Mike asserts that prokaryotes haven't spawned multicellular life. But that's not true. In fact, all indications are that prokaryotes spawned all multicellular life. The first eukaryotic cells are thought to have been forged by combinations of prokaryotic cells (this is the well-known endosymbiotic hypothesis) and the presence of group II introns in bacteria is just one of numerous observations that point to common ancestry between eukaryotes and prokaryotes. In other words, unless Mike is disavowing common ancestry (the trunk of the tree of life), then his conclusion doesn't make any sense. Prokaryotes really did give rise to multicellular life, by giving rise to ever more complex cell types.
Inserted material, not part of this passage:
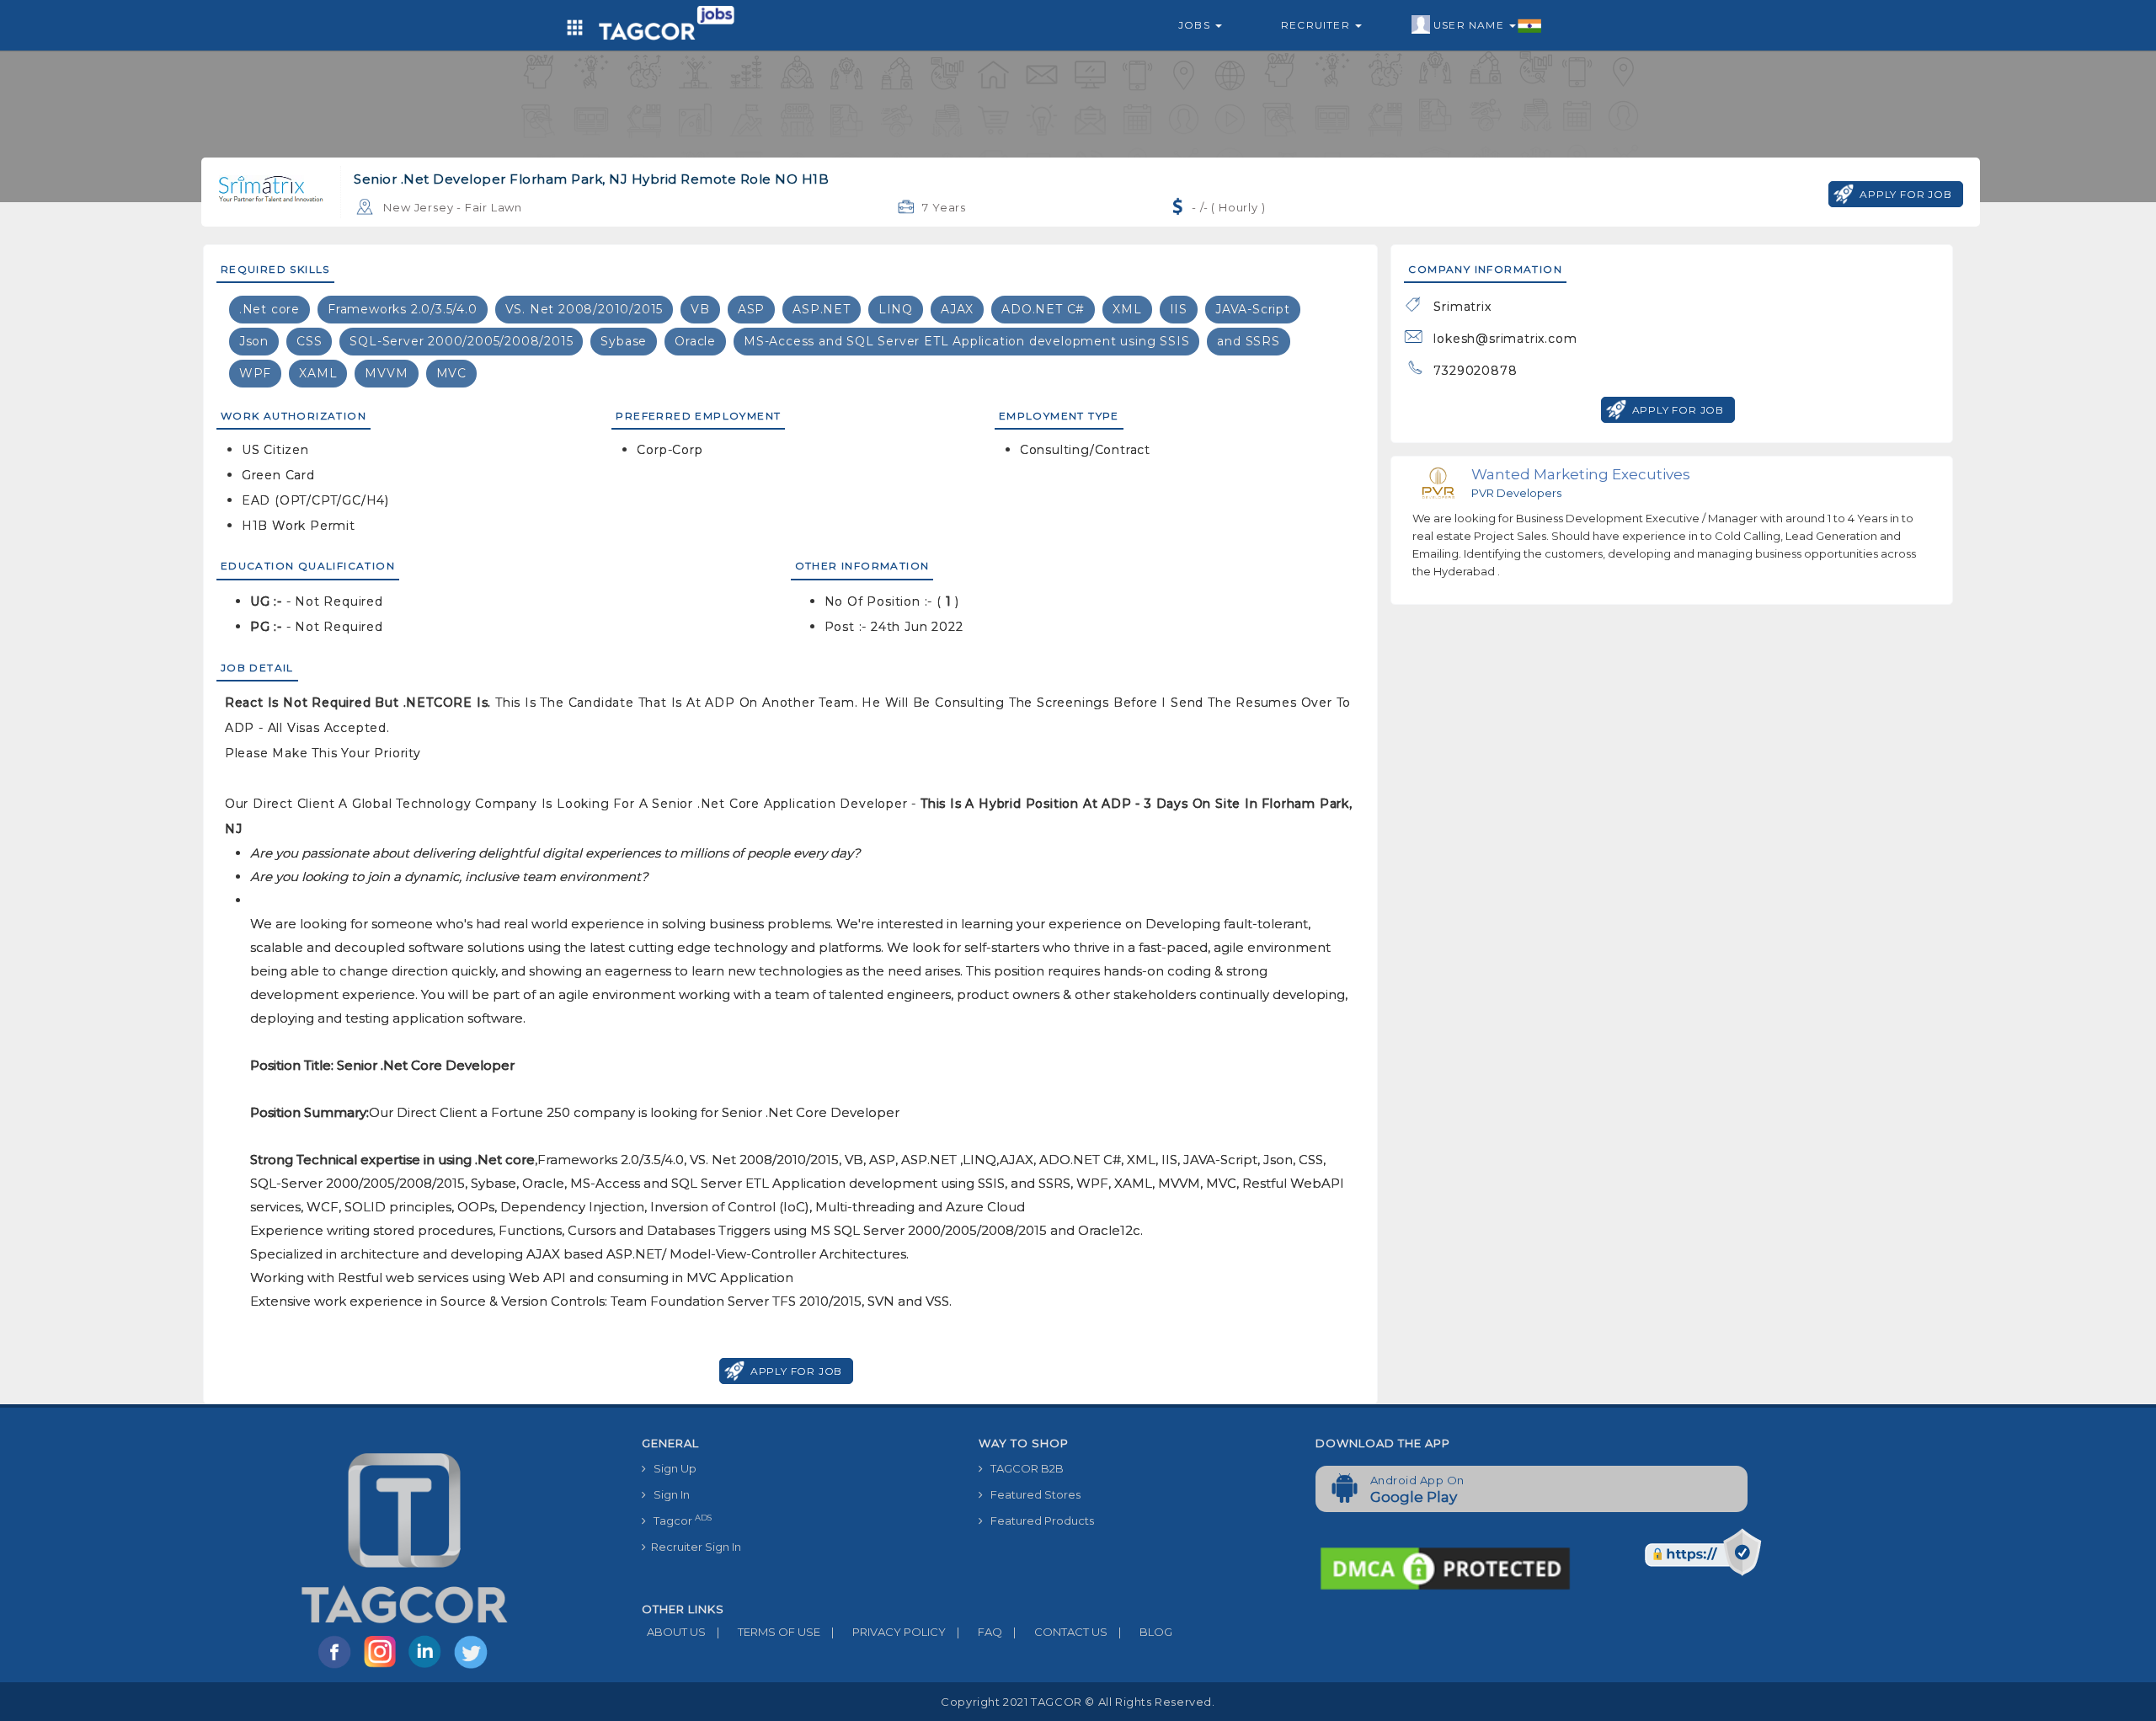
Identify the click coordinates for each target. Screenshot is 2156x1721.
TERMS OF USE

Now, maybe you don't think there's a big mistake here. Mike is just saying that simple cells can't make complex multicellular assemblages, right? Well, no, he's saying something more than that. He's saying that through vast numbers and vast ages, they should have done so. He thinks it's notable that prokaryotes, even after almost 4 billion years and countless individual lives, haven't formed a mouse. I think this is crazy talk.
  • Bacteria actually do form very interesting multicellular assemblages. Organisms? Not really. But let's not ignore the fact that prokaryotes do know how to live in complex and cooperative environments. 
  • Most importantly, Mike's thinking here shows a weakness that I believe arises most commonly in design-oriented analyses of evolution. He seems to think that the presence of prokaryotes today, in all their lame simplicity, is notable because they coexist with those majestic miracles of design and performance, the awe-inspiring flora and fauna of metazoan life.  But that's nonsense. Prokaryotes are successful – wildly successful – in countless niches which have never been colonized by multicellular organisms. Why not ask why they are so successful? Why not write a series in which the presence of introns and mobile elements and organelles is put forth as an explanation for the disastrous failure of multicellular life to dislodge the humble archaea and bacteria from these positions of ecological dominance?
Do you see the mistake? It's in the assumption that a simple species is a failure, and a complex one is a success. Mike didn't ask why the most extreme environments on earth are populated by archaea, those ancient and simple prokaryotes, and not by highly-complex animals. That imbalance, I believe, arises from the emphasis on design, and it's an error we all wrestle with.

Mike's right about introns and their likely role in the origins of multicellular organisms. But he's wrong to associate complexity with success, and I think he's wrong to assert that introns in particular were necessary for the evolution of multicellularity and its associated complexity. I suspect that there are lots of ways to encourage genetic diversity and modularity, but that introns and splicing, dating to the RNA world, made the contribution because they were there when others weren't.